You can try to test the performance of cryptographic algorithms.
openssl speed -multi 4

If you do not want to install additional software, you may use a compression utility which utilizes all CPU cores automatically. For example, xz:
cat /dev/zero | xz -T0 > /dev/null
This takes infinite stream of dummy data from /dev/zero and compresses it using all cores available in the system.

This does a trick for me:
bash -c 'for (( I=100000000000000000000 ; I>=0 ; I++ )) ; do echo $(( I+I*I )) & echo $(( I*I-I )) & echo $(( I-I*I*I )) & echo $(( I+I*I*I )) ; done' &>/dev/null
and it uses nothing except bash.

To enhance dimba's answer and provide something more pluggable (because i needed something similar). I have written the following using the dd load-up concept :D
It will check current cores, and create that many dd threads.

__Task brief__
Retype the part of the text about maxing out CPU cores that opens with the words containing "If you do not" and closes with "nothing except bash.". The listing comes from a different source than the text about maxing out CPU cores.

__Dataset rows__
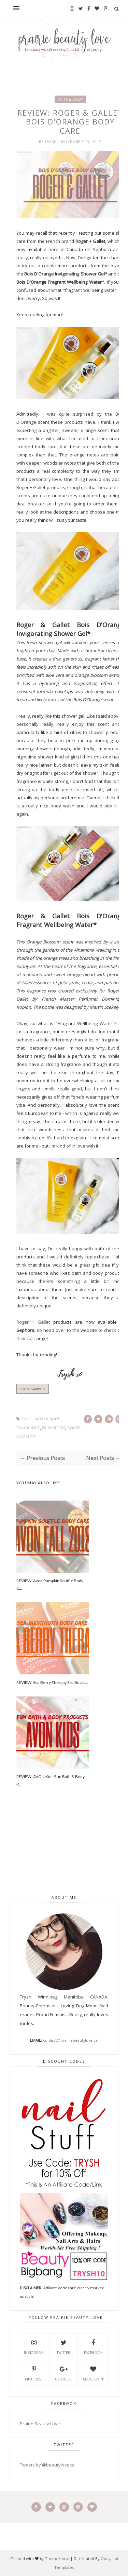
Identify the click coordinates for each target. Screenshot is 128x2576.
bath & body (70, 99)
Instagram (34, 2346)
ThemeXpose (57, 2558)
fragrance (28, 1428)
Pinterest (34, 2372)
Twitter (63, 2346)
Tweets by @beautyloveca (47, 2465)
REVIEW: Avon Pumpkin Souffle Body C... (49, 1584)
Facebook (93, 2346)
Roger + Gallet (33, 1322)
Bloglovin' (93, 2372)
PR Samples (53, 1428)
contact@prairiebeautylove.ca (70, 2040)
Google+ (63, 2372)
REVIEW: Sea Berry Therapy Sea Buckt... (52, 1682)
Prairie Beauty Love (40, 2424)
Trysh (51, 141)
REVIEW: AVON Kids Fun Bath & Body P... (50, 1780)
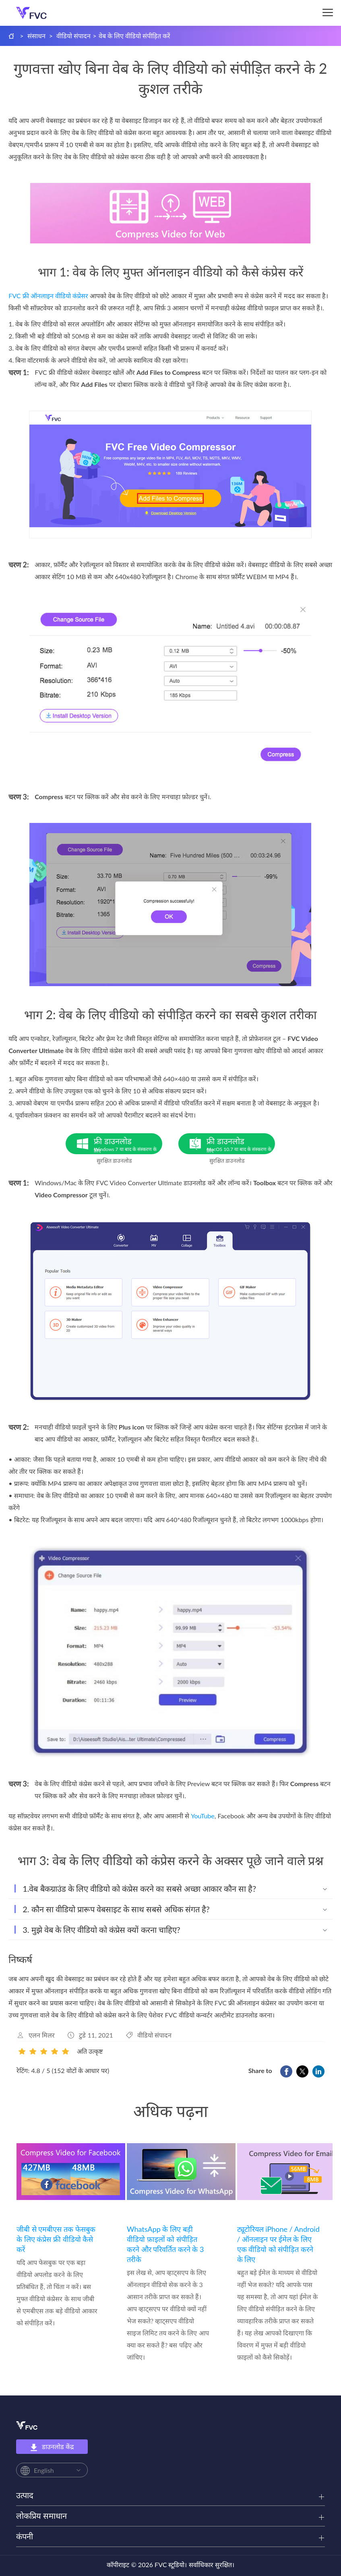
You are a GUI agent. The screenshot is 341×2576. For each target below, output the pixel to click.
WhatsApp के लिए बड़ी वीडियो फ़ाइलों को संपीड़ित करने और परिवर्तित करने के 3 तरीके (165, 2244)
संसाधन (36, 35)
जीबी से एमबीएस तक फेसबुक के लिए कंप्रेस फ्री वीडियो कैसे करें (56, 2239)
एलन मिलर (42, 2035)
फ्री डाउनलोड (128, 1145)
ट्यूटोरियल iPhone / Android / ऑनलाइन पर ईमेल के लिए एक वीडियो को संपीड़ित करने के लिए (278, 2244)
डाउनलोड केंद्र (52, 2447)
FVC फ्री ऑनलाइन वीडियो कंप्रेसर (48, 295)
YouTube (203, 1816)
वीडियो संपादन (73, 35)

__Response__
If you do not want to install additional software, you may use a compression utility which utilizes all CPU cores automatically. For example, xz:
cat /dev/zero | xz -T0 > /dev/null
This takes infinite stream of dummy data from /dev/zero and compresses it using all cores available in the system.

This does a trick for me:
bash -c 'for (( I=100000000000000000000 ; I>=0 ; I++ )) ; do echo $(( I+I*I )) & echo $(( I*I-I )) & echo $(( I-I*I*I )) & echo $(( I+I*I*I )) ; done' &>/dev/null
and it uses nothing except bash.